◆ Data extract ◆
^^^^^^^^^^^^^^^^
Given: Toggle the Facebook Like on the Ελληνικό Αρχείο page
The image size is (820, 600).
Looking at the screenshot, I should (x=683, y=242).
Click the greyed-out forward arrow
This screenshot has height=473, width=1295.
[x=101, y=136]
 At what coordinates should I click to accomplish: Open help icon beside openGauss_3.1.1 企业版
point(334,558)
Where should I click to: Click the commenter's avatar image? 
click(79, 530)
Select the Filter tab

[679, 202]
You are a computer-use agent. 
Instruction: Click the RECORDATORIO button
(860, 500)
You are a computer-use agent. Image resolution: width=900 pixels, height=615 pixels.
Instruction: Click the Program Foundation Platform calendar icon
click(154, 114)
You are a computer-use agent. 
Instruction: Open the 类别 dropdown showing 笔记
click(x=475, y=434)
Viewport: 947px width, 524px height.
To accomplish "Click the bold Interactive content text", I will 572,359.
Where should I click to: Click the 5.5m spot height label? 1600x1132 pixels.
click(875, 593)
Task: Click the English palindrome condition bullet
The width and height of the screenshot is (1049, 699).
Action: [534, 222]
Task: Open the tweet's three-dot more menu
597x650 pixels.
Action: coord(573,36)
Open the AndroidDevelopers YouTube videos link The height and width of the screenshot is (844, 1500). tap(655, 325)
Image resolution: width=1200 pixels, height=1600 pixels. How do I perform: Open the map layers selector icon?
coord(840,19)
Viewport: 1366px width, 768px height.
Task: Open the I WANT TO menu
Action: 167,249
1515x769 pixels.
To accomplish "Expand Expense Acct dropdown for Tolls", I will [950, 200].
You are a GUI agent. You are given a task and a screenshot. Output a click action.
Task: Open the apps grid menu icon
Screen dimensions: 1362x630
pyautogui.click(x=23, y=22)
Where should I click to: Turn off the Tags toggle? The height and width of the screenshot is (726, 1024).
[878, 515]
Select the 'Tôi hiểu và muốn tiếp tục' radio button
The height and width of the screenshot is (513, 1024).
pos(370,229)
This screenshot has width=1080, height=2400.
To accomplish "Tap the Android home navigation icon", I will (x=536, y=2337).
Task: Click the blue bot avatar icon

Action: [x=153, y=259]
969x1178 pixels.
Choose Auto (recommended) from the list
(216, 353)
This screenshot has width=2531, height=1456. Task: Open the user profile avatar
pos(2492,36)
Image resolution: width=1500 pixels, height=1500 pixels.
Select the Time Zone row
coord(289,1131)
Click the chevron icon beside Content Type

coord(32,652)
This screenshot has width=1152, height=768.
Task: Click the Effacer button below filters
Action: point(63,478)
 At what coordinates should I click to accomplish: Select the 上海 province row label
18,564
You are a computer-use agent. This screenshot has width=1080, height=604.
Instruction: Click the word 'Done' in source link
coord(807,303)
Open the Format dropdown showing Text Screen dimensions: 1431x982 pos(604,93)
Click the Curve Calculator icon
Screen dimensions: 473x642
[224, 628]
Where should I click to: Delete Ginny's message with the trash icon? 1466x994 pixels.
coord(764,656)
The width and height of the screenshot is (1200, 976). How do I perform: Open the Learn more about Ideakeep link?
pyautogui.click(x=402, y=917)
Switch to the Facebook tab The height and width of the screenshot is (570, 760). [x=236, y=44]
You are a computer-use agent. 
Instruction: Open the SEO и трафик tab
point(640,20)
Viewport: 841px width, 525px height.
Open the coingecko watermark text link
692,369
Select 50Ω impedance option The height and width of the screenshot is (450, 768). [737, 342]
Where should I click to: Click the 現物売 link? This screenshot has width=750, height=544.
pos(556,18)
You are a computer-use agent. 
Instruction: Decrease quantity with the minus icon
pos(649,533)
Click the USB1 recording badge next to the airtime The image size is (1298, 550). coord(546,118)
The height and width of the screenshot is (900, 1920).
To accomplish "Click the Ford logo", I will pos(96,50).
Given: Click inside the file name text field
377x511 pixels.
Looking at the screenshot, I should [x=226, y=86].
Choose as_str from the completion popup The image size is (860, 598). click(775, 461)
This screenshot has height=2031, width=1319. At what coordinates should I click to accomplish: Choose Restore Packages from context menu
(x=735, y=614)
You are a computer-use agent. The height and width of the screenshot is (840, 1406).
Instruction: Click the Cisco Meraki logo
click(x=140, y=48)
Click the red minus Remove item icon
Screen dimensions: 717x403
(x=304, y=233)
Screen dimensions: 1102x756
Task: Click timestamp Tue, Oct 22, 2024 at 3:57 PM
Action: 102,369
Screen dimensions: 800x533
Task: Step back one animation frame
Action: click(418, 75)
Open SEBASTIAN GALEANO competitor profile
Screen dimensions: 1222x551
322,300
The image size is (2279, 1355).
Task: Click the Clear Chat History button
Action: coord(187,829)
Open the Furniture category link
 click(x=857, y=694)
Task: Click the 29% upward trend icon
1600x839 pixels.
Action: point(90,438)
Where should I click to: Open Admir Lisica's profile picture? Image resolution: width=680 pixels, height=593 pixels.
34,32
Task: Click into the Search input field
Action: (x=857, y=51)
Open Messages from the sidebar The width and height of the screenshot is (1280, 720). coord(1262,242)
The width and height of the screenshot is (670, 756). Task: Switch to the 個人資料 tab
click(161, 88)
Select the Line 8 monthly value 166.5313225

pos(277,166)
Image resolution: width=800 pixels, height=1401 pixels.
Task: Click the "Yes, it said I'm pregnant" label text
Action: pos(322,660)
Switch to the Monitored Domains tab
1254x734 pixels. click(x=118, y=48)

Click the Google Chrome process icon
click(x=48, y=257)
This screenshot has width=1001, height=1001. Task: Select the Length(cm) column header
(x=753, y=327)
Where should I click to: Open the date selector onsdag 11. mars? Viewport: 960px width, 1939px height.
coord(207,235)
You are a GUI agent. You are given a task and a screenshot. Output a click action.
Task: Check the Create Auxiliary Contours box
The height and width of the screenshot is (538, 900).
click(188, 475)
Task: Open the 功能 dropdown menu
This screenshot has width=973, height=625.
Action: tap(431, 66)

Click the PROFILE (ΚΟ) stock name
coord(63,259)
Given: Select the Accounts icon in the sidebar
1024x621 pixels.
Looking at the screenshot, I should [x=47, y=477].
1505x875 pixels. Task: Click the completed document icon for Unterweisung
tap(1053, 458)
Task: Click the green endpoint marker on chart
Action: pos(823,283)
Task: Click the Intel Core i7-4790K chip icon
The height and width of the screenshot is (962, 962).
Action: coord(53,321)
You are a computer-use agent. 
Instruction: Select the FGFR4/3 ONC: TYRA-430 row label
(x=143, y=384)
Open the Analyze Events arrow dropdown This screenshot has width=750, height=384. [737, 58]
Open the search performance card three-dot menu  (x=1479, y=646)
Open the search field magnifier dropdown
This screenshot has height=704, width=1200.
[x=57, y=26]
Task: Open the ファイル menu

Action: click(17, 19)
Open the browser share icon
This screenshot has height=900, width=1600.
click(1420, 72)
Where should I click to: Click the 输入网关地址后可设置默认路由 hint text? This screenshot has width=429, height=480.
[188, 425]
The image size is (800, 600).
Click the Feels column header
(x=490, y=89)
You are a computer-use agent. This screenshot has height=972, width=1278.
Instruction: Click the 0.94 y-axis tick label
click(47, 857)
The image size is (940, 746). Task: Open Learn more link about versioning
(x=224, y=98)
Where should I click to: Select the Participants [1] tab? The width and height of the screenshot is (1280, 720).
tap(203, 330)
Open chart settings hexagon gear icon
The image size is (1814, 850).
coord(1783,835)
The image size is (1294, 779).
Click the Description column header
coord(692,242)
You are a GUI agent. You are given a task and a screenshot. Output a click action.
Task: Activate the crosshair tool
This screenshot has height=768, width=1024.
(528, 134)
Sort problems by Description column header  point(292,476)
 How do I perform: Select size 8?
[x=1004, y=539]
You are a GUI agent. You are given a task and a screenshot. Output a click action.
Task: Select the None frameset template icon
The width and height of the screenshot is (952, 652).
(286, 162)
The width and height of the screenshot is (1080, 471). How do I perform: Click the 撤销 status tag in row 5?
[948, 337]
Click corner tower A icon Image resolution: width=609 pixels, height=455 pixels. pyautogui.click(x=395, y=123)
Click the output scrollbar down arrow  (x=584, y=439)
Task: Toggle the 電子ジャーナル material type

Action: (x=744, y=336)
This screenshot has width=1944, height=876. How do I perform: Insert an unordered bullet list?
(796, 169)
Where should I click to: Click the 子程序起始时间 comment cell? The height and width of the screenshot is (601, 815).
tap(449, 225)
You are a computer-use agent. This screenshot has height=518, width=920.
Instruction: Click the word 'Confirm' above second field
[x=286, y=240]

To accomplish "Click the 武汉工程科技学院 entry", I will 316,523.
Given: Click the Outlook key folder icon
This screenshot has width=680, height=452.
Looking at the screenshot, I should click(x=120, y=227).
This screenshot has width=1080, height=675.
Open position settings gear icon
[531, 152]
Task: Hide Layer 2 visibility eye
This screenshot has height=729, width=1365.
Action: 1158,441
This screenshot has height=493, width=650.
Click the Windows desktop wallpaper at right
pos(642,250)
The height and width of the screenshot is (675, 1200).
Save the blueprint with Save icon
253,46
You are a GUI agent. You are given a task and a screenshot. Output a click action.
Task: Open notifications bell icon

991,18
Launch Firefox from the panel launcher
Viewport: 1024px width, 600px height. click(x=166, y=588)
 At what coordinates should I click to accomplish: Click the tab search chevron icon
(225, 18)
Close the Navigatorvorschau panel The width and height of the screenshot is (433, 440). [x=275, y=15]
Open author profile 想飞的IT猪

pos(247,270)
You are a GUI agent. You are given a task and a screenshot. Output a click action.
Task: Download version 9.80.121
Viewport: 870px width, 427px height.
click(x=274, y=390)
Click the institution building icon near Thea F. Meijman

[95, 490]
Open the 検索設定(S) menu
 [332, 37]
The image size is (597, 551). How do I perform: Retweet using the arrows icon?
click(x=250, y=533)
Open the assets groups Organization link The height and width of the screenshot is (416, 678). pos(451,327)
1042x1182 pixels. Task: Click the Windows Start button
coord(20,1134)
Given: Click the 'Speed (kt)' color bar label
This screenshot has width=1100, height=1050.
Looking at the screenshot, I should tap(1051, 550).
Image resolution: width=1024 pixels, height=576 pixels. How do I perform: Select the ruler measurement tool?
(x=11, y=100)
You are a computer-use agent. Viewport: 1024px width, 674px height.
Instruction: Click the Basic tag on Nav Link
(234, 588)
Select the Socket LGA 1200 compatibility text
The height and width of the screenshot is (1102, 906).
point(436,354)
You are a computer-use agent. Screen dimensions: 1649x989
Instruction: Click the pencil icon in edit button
^^^^^^^^^^^^^^^^
◆ Work to be completed ◆
Up to and including the line that contains "Task: Open the tweet's three-dot more menu", restate each line of the material above word for word, beginning with its first line.

◆ The answer ◆
Given: Toggle the Facebook Like on the Ελληνικό Αρχείο page
The image size is (820, 600).
Looking at the screenshot, I should (x=683, y=242).
Click the greyed-out forward arrow
This screenshot has height=473, width=1295.
[x=101, y=136]
 At what coordinates should I click to accomplish: Open help icon beside openGauss_3.1.1 企业版
point(334,558)
Where should I click to: Click the commenter's avatar image? 
click(79, 530)
Select the Filter tab

[679, 202]
You are a computer-use agent. 
Instruction: Click the RECORDATORIO button
(860, 500)
You are a computer-use agent. Image resolution: width=900 pixels, height=615 pixels.
Instruction: Click the Program Foundation Platform calendar icon
click(154, 114)
You are a computer-use agent. 
Instruction: Open the 类别 dropdown showing 笔记
click(x=475, y=434)
Viewport: 947px width, 524px height.
To accomplish "Click the bold Interactive content text", I will 572,359.
Where should I click to: Click the 5.5m spot height label? 1600x1132 pixels.
click(875, 593)
Task: Click the English palindrome condition bullet
The width and height of the screenshot is (1049, 699).
Action: [534, 222]
Task: Open the tweet's three-dot more menu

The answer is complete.